Theory of Inference 2015/16 (MATH 35610, MATH M0022)

This course has a mission statement!

Helping people to make better choices under uncertainty.


LecturerJonathan Rougier, j.c.rougier@bristol.ac.uk
LevelH/6 and M/7, 10cp, TB2
Official unit pagelevel H/6, level M/7
Timetable 1200-1250, Wed, Maths SM3
1500-1550 Thu, Maths SM4
1000-1050 Fri, Maths SM4
Please note: All lectures start promptly on the hour and last for fifty minutes.
Office Hour 1300-1350 Thu, Maths PC1

Navigation: Course outline, details, homework and assessment.

Click on 'details' to see a lecture-by-lecture summary.

Announcements

Course outline

The basic premise of inference is our belief that the things we would like to know are related to other things that we can measure. This premise holds over the whole of the sciences. The distinguishing features of statistical science are
  1. A probabilistic approach to quantifying uncertainty, and, within that,
  2. A concern to assess the principles under which we make good inferences, and
  3. The development of tools to facilitate the making of such inferences, particularly those using data.
This course illustrates these features at a high level of generality, while also covering some of the situations in science and policy where they arise. See Details for more information.

Reading

There is a comprehensive handout for this course. The following are just suggestions if you are interested in following up the topics in the lectures.

For statistical theory, at the appropriate level of difficulty, see

For the use of probability and statistics in society,

Comment on the exam

Previous exam papers are available on Blackboard. You should be aware that the course continues to evolve, and these questions cannot be taken as a reliable guide to the questions that will be set this year.

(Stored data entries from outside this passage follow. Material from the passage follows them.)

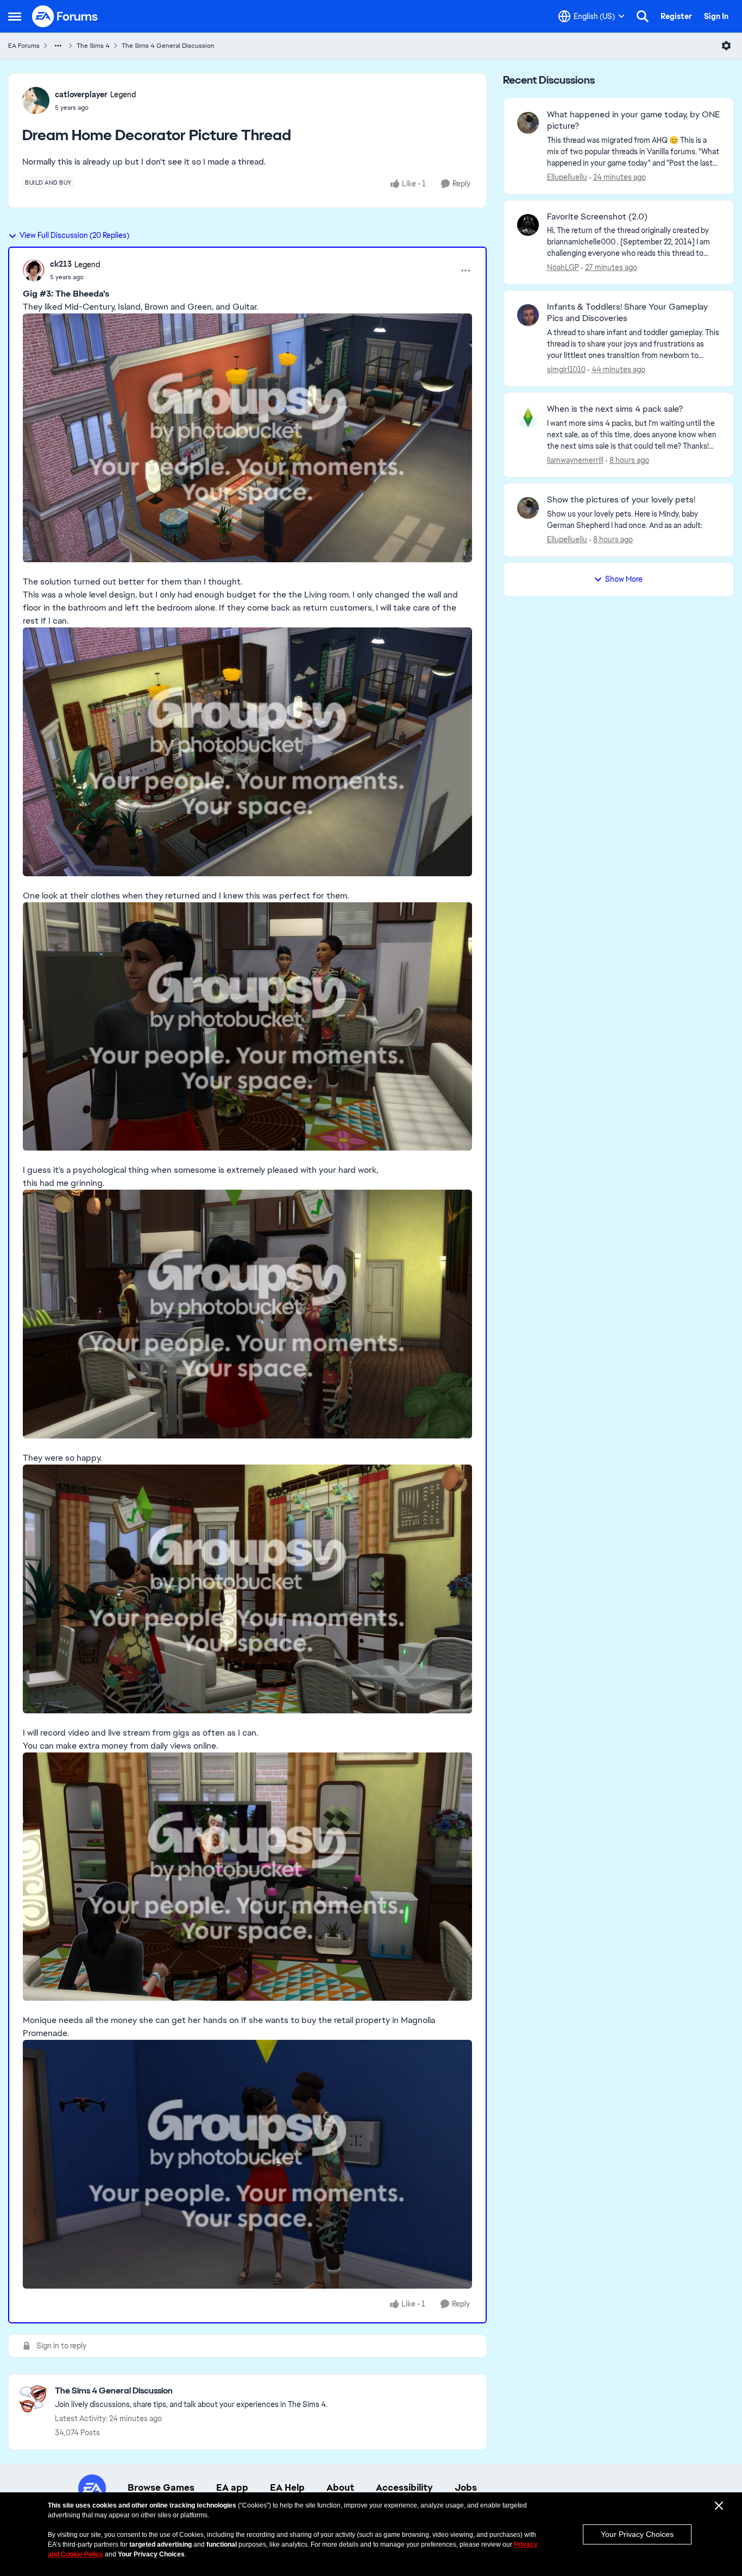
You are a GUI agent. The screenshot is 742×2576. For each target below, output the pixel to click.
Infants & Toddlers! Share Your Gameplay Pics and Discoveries (627, 312)
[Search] (642, 16)
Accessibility (404, 2487)
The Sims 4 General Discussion (168, 45)
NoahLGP (563, 267)
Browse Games (161, 2487)
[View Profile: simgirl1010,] (528, 315)
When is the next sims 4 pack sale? (615, 409)
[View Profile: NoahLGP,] (528, 225)
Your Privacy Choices (637, 2534)
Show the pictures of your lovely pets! (621, 499)
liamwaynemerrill (575, 460)
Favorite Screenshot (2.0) (597, 216)
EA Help (287, 2487)
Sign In (716, 16)
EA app (232, 2487)
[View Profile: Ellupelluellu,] (528, 123)
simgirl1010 (566, 369)
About (340, 2487)
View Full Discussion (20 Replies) (74, 235)
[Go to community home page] (65, 16)
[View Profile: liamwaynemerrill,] (528, 417)
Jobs (466, 2487)
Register (676, 16)
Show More (624, 579)
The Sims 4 (93, 45)
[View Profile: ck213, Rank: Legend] (34, 270)
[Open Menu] (726, 45)
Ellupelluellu (567, 177)
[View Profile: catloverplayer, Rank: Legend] (35, 100)
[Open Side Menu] (15, 16)
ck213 (61, 264)
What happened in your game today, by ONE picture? (633, 120)
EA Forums (24, 45)
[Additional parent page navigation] (58, 45)
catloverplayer (81, 94)
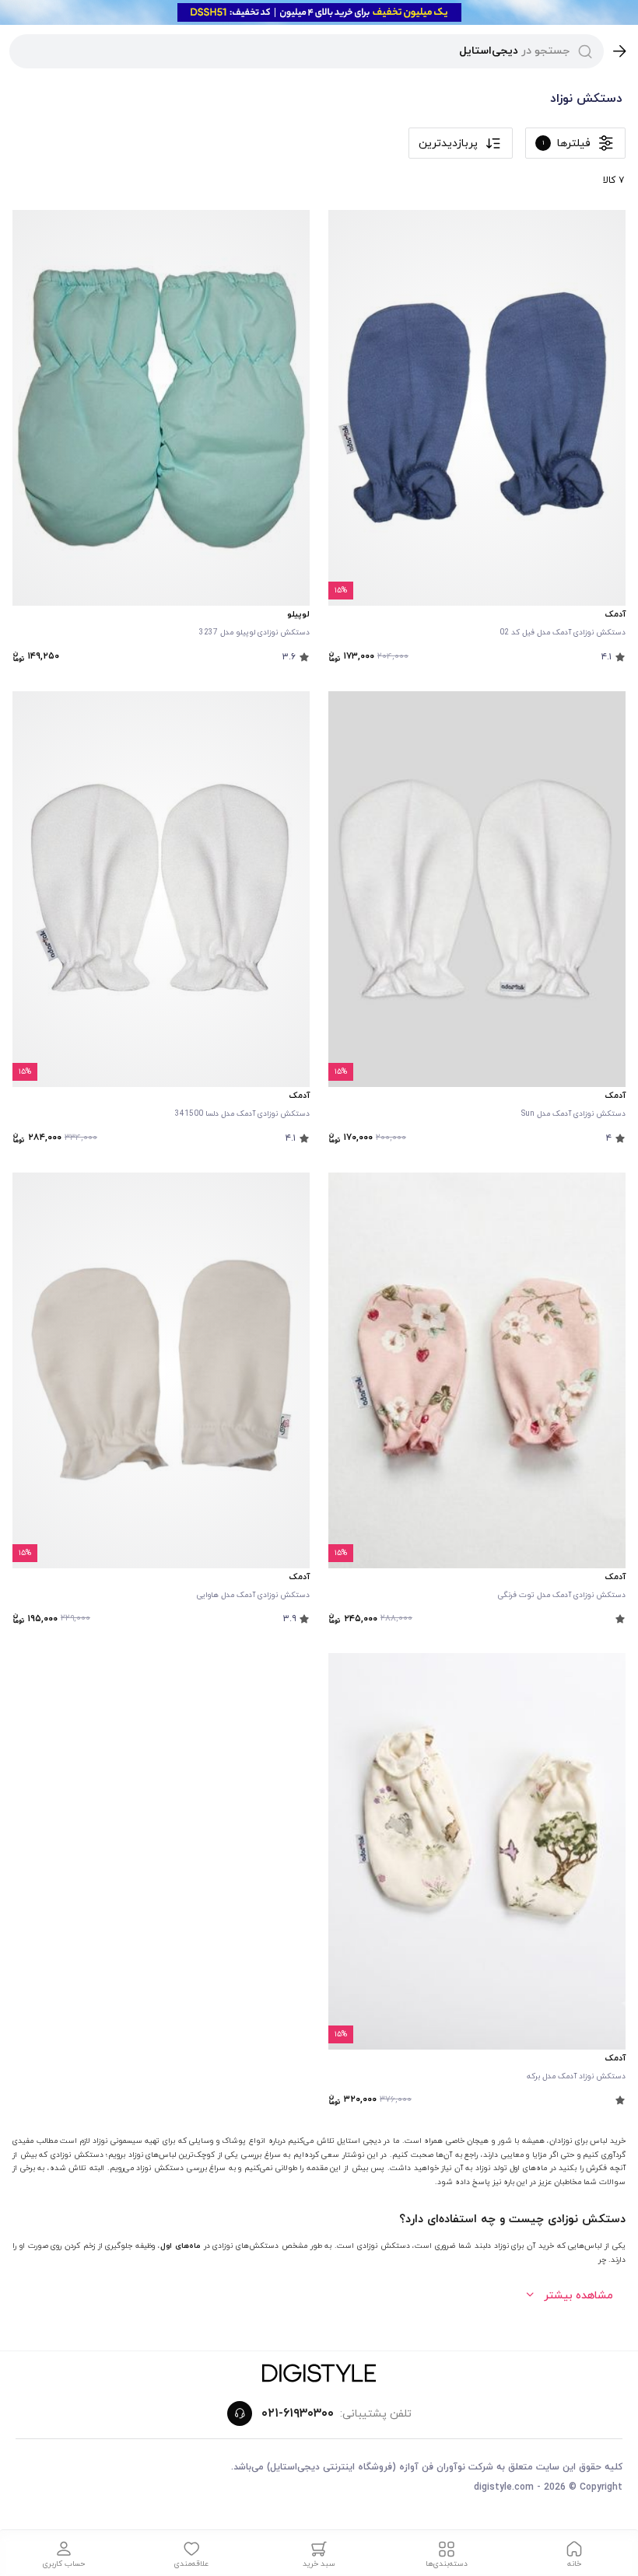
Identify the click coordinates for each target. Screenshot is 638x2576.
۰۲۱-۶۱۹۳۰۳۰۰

Answers to previous exam papers will not be made available. The exam is designed to assess whether you have attended the lectures, read and thought about your lecture notes and the handouts, done the homework, and read a bit more widely in the textbooks. Diligent students who have done the above will gain no relative benefit from studying the answers to previous exam questions. On the other hand, less diligent students may suffer the illusion that they will do well in the exam, when probably they will not.

Instead, I will supply 'exam-style' questions in the homeworks for revision purposes.

Finally, please note that in the exam ALL questions will be used for assessment. The number of marks will not necessarily be the same for each question.

Course details

Here is a summary of the course, looking as far ahead as seems prudent. This plan is subject to revision. There will be some time at the end for revision of the major themes.

  1. Foundational issues A handout, extracted from a book chapter. You must read sections 1.7.3 and 1.8. You might find section 1.9 interesting, Theorem 1.12 is beautiful and mysterious.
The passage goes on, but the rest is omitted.